Me entretengo entonces en mirar en la Red cosas acerca de cómo se diseña la portada de un libro y encuentro plataformas en las que se dicen cosas como, “por más bueno que un libro sea, lo que lo vende es su portada”, o, “diseñar una buena portada de un libro es ingrediente fundamental si queremos triunfar en la venta del mismo.” Madre mía, si así fuera creo que no hubieran existido la mayoría de los libros superventas. Pero la consigna que más me gusta es esta otra, “una portada debe lucir PROFESIONAL”, y lo dicen así, con mayúsculas, como cuando en las novelas malas quieren darnos a entender que un personaje habla gritando. Bien, la portada de la primera edición de Ulises de James Joyce parece contradecir punto por punto todos esos lemas de mercado.
Leí por primera y última vez íntegramente Ulises en mi post postadolescencia (traducción de José María Valverde, editado por Lumen), lucía en su cubierta la pintoresca escena de una calle, supuestamente de Dublín, que no estaba mal pero yo ya había visto reproducida aquella otra portada llamativamente vacía de la edición original, y me atraía mucho más que la mía.
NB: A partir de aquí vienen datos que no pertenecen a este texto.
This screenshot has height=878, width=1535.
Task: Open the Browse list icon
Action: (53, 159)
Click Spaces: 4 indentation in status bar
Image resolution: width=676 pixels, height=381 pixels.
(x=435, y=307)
El acierto se hallaba precisamente en su vacuidad, que vista desde hoy me recuerda no sólo al turbio cielo de un mediodía dublinés sino a muchas otras cosas: la radical soledad (no es broma) de un detector de partículas antes de ser atravesado por un chorro de electrones, o el vacío interestelar al que se enfrentan los astronautas de las novelas de Bradbury, o la advertencia de Borges según la cual el laberinto más endemoniado es el desierto por, precisamente, estar vacío, y también me recuerda a cómo imaginé aquel páramo llamado Región que en algún lugar del Noroeste de la Península Ibérica Juan Benet inventó para nosotros, y también a una pista de patinaje me recuerda, y a la pantalla de un primitivo smartphone, y por supuesto a un cuadro de Rothko y, en fin, no seguiré por esta camino, que yo mismo me canso.
Parece claro que el acierto de esa portada es precisamente su no-portada. Tiene además la ventaja de poder hacerse intervenciones en ella; es posible pintarla, decorarla y garabatearla con anotaciones como se acostumbra a hacer en los márgenes de las hojas. De entre las intervenciones conocidas, la que más me gusta es la de un tal Steven Bond (Ulysses 2, Murder in Paris), quien de la cubierta original hizo brotar otra bellísima cubierta, y rescribió el libro incluso, introduciendo como personajes a Beckett, Descartes y a no sé quién más. Tengo para mí que ello no hubiera sido posible sin una portada tan METAFÍSICA –y ahora sí que conviene decirlo así, con mayúsculas, como gritando–.
NOTA: debemos a la casualidad que uno de los mejores discos del pop británico, The Queen is Dead, de The Smiths, se editara un 16 de junio de 1986. ¿No guardan ambas portadas –tipografía, calidad de color e impresión, textura– cierto aire de familia?